Aim of the task: Find the number of lines below in which the word "link" occurs. Write only that number.

Items from a dataset:
####################

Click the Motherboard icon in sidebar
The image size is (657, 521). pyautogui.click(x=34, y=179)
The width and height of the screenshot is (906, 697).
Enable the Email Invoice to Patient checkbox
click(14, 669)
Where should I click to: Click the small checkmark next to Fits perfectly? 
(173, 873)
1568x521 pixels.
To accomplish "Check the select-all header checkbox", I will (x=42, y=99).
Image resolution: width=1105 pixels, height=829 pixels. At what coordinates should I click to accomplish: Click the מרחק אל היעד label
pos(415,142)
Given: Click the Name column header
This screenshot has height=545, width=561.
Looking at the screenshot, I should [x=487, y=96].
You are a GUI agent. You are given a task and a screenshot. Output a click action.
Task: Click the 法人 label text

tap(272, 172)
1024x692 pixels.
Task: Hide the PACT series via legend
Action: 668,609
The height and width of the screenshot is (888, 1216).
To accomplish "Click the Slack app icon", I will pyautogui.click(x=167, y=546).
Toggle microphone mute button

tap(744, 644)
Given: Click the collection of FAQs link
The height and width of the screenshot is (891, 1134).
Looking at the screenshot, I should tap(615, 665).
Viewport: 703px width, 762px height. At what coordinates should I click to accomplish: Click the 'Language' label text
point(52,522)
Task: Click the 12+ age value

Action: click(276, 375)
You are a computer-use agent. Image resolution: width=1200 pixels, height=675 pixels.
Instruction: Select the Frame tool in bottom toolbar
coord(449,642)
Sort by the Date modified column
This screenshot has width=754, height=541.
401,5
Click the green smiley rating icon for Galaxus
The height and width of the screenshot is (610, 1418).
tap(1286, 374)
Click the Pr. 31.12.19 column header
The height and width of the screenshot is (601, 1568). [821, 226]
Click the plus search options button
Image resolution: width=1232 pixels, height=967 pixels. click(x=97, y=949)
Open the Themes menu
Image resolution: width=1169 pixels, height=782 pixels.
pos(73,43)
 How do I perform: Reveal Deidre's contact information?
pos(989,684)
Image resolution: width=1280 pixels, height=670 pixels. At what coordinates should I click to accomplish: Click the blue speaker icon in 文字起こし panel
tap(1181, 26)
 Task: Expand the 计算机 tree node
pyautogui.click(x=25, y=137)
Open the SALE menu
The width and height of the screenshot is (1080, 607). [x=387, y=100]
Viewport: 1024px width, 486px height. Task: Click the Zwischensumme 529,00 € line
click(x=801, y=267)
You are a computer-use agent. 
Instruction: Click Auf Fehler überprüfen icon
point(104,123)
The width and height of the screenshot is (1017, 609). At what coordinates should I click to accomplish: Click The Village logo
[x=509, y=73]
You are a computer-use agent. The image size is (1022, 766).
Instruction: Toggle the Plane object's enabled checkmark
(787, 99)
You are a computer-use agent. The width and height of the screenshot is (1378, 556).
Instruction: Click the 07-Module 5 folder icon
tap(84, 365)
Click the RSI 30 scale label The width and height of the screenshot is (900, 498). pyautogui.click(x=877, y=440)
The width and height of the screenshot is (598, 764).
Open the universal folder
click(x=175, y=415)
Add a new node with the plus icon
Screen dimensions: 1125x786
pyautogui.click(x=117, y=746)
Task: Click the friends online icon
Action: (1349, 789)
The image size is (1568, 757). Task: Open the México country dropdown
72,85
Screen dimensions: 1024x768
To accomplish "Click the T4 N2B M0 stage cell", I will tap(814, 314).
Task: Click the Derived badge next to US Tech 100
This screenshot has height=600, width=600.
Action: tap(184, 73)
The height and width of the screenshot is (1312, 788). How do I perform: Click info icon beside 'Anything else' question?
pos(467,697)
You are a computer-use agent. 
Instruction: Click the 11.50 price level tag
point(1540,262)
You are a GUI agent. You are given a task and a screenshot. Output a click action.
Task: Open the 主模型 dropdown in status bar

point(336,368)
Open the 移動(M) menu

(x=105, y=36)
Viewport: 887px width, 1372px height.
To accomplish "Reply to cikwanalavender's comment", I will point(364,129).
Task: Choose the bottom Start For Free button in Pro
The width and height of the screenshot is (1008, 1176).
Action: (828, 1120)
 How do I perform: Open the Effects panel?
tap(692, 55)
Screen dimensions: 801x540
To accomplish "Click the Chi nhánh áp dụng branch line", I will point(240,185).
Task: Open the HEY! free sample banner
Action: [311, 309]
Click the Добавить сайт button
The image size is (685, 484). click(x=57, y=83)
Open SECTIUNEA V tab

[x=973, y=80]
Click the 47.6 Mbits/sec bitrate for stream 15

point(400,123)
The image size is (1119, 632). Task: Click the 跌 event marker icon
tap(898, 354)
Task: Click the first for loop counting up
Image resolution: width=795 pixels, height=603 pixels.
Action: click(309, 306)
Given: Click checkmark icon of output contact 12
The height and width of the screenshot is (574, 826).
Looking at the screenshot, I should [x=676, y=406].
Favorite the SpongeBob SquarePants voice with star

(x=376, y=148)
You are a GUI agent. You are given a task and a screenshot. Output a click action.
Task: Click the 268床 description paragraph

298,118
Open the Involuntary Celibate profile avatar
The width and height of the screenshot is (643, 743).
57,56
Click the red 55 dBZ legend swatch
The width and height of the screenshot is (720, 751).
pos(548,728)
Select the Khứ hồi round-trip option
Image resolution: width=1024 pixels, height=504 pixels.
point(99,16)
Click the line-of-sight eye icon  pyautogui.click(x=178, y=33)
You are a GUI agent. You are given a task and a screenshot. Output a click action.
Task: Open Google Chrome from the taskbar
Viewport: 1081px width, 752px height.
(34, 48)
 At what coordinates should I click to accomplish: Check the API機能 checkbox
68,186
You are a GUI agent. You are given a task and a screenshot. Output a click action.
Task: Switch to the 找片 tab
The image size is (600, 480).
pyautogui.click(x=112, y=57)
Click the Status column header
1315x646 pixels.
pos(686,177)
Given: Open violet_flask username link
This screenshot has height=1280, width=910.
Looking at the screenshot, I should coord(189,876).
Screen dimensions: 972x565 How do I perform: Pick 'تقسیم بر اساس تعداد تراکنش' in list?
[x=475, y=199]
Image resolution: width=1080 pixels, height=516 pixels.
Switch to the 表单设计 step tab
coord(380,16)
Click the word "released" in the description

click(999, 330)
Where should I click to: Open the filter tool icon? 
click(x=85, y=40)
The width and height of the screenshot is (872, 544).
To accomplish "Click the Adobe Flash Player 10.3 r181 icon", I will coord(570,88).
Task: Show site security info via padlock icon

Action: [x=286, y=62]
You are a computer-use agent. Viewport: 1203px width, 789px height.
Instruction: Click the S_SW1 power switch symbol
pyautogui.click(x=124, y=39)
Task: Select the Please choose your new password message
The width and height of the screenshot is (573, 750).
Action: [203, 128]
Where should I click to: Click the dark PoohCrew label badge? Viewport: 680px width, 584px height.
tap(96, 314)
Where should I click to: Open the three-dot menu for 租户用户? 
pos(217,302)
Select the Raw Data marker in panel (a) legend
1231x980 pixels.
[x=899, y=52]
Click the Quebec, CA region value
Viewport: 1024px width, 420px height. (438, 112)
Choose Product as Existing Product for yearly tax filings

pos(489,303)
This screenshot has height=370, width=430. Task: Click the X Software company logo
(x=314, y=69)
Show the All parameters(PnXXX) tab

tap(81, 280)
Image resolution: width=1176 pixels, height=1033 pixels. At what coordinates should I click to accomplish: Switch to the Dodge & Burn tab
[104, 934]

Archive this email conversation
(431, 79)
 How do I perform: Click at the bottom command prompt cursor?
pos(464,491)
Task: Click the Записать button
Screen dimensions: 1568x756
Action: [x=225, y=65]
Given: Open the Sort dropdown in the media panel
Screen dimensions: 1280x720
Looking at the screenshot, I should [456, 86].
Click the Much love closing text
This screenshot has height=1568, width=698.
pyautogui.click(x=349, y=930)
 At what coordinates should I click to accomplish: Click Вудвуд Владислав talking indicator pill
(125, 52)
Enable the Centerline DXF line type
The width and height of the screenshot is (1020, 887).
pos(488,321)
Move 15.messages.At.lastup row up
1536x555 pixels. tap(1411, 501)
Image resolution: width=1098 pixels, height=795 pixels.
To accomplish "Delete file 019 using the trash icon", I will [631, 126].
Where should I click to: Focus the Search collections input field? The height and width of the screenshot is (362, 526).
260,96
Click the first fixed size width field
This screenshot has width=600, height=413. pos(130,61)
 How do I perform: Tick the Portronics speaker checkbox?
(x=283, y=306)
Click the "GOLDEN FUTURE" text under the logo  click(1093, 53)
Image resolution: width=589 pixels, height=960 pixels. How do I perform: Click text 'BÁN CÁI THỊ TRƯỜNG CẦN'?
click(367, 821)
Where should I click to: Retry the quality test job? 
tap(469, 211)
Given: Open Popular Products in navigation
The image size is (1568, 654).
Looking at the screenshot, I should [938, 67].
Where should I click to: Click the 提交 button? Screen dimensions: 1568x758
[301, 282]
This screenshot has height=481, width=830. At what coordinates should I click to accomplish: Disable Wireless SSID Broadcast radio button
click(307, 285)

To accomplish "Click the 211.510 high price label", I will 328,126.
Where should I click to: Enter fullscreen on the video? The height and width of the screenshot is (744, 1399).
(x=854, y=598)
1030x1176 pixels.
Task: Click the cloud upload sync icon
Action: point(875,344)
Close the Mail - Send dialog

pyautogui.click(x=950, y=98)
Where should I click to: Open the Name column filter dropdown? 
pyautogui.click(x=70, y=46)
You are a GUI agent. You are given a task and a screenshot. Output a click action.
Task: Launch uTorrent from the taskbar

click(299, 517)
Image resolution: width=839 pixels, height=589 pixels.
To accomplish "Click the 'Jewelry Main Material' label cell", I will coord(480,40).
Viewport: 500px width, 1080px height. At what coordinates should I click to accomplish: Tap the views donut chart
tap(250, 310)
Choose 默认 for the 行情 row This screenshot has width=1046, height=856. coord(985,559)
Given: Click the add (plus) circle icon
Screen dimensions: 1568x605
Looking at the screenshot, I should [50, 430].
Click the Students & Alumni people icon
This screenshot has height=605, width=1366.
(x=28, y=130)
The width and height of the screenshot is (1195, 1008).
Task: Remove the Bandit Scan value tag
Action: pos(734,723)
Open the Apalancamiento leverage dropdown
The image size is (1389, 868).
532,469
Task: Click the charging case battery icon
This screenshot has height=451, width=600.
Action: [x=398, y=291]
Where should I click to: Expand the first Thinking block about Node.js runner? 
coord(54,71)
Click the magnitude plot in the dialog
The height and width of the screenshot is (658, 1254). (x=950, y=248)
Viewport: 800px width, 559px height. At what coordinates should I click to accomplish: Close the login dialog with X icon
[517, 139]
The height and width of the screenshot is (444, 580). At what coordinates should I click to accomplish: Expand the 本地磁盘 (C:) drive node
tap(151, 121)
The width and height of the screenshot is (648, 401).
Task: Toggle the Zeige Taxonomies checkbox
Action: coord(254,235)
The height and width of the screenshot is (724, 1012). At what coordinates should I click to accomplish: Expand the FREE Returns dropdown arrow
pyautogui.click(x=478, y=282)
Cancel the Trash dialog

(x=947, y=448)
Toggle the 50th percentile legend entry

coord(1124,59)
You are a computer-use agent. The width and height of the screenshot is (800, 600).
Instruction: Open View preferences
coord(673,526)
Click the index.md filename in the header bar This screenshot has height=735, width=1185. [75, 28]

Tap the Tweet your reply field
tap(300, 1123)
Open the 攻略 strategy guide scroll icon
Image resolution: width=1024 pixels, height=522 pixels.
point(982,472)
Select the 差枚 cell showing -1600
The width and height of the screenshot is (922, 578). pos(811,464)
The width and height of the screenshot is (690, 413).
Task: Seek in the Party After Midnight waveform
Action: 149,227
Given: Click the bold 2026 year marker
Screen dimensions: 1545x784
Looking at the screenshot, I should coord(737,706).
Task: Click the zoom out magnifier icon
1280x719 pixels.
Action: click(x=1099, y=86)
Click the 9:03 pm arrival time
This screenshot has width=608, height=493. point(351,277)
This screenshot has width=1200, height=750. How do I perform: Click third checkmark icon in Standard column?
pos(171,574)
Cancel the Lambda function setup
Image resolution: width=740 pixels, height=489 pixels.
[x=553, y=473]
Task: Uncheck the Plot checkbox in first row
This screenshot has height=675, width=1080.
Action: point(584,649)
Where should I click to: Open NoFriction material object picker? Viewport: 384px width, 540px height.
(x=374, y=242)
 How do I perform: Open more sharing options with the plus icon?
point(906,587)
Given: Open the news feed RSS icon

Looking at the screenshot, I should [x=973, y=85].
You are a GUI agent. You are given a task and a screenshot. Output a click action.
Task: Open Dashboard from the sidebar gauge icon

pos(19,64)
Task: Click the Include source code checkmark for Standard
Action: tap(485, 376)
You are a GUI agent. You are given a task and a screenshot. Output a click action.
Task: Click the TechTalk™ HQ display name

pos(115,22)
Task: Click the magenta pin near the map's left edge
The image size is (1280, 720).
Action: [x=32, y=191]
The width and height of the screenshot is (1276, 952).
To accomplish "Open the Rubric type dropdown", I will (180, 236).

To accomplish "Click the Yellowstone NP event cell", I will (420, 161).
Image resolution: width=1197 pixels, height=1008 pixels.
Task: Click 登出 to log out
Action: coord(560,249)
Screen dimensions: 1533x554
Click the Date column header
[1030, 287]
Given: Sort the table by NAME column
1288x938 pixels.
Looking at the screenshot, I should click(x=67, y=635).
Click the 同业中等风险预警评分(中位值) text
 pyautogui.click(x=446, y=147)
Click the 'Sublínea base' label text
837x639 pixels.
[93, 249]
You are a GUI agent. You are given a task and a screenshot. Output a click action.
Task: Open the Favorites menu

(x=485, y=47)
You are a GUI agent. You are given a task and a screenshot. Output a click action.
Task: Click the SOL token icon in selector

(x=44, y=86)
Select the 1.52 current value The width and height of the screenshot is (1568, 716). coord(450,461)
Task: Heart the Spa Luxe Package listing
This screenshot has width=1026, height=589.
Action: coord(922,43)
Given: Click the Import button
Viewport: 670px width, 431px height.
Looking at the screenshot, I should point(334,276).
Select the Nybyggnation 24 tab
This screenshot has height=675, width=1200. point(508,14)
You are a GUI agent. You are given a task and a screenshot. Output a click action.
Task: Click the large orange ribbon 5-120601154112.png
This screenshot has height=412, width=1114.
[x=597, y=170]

####################

Solution to the exercise: 2